When life feels tough, it can be hard to consider the future, especially if uncertainty about your personal future is contributing to your depression in the first place.  But one way to stay on top of things is by taking control as much as you can.  Plan something - even something really small, like "tomorrow, I will make my bed" - and try hard to stick to it.  When you do stick to it, it's a small way of proving to yourself that you're still able to accomplish small goals.  You can eventually build up to bigger things, like a day out somewhere or even a trip away.  Don't rush yourself, but encourage yourself to have little things to do, so that you have something to aim for.

Having a simple plan for your day set in place is also a good way of ensuring you don't feel quite so out of control.  Depression can make you feel as though your whole life is out of your hands.  But making plans, however small, is a way to remind yourself that you still have some power to decide what happens during your day.

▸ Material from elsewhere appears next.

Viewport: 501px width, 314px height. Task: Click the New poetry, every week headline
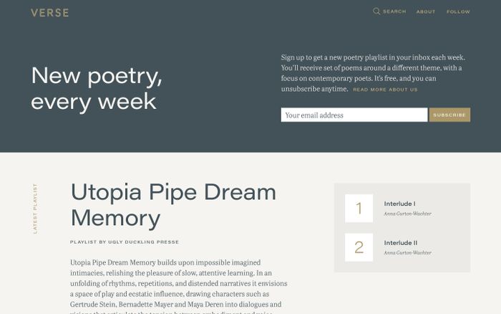point(97,88)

On good days, plan exciting things for the future.  I always find, even when I'm really down, that if I know I have a trip to the theatre or a dinner out with a friend planned, I want to stick to it, because I know it will cheer me up.  Having something to look forward to can be a really good way of keeping you going when things get you down.

Challenge yourself.

I don't mean you have to start setting yourself a goal to climb Mount Everest, when I say this (unless that's something you're really keen on doing...).  But when those negative thoughts start creeping into your head, challenge them.  

Depression makes it very easy to agree with self-hating thoughts.  You can easily decide "yep, I am unlovable, stupid and a total failure."  But instead of agreeing with the part of your subconscious that's making you feel that way, stand up to it.  Write down all the ways in which you're a good friend to people.  Make a list of the accomplishments you're most proud of.  Even if you're convinced you have nothing positive to say about yourself, you will find something, if you look hard enough.  

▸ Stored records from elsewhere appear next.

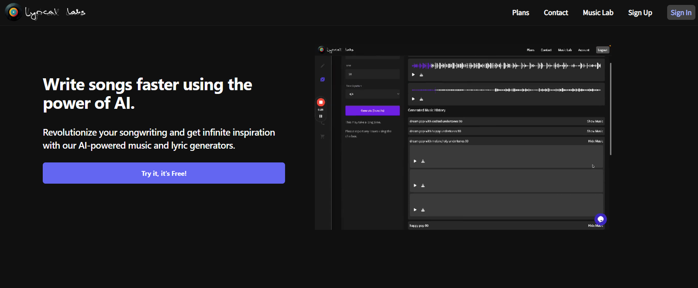Hide music for 'dream pop with melancholy undertones'
This screenshot has width=698, height=288.
point(595,141)
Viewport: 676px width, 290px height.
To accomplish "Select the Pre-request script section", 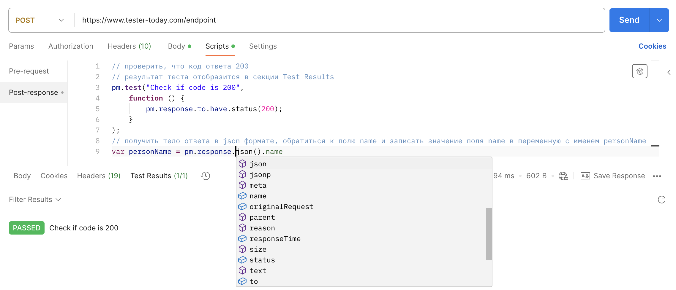I will 29,71.

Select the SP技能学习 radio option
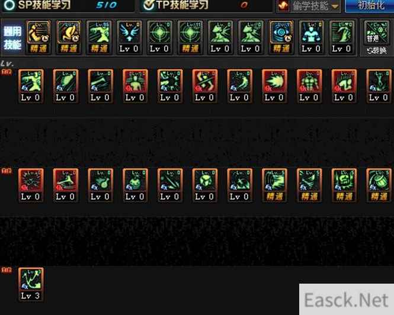[9, 5]
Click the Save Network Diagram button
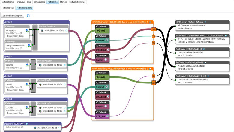 [x=13, y=16]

Remember it CAN and WILL get better.

There is always a positive way out of a negative situation, no matter how hard you sometimes have to look for it.  When you're feeling low, remember that it's probably not the first time you've felt that way and that you managed to shake it off before, so you know you can do it again.  If it is the first time you've ever experienced really serious depression, remember how you felt before it came on; you have been happy, excited, positive and calm before, and they are all emotions you can work towards finding again.

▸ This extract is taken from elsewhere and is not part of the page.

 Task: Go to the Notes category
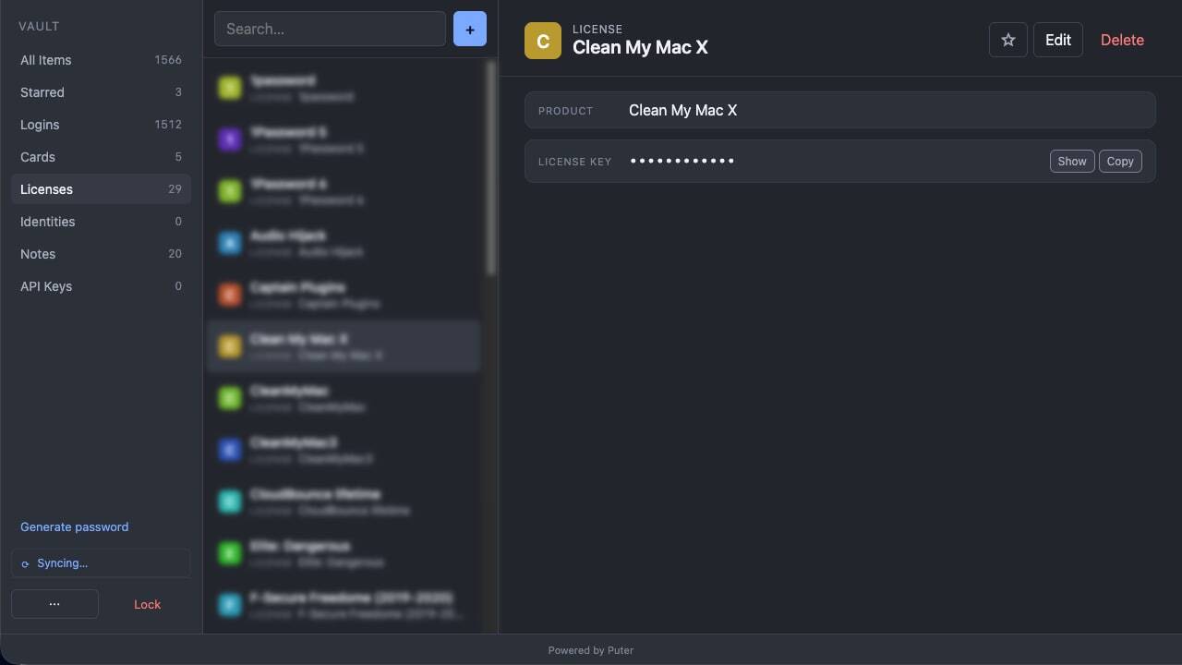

It might take time.  Sometimes, we have a bad day and then wake up the following morning, wondering why we made such a fuss.  Other times, we find that our dark mood lasts a lot longer.  But however long it takes, it can get better.  You just need to take care of yourself, reach out for support and work on getting yourself back on an even keel.

These are just the things that work for me.  You might have totally different ways of keeping the monster firmly under the bed.  But whatever works for you, keep at it.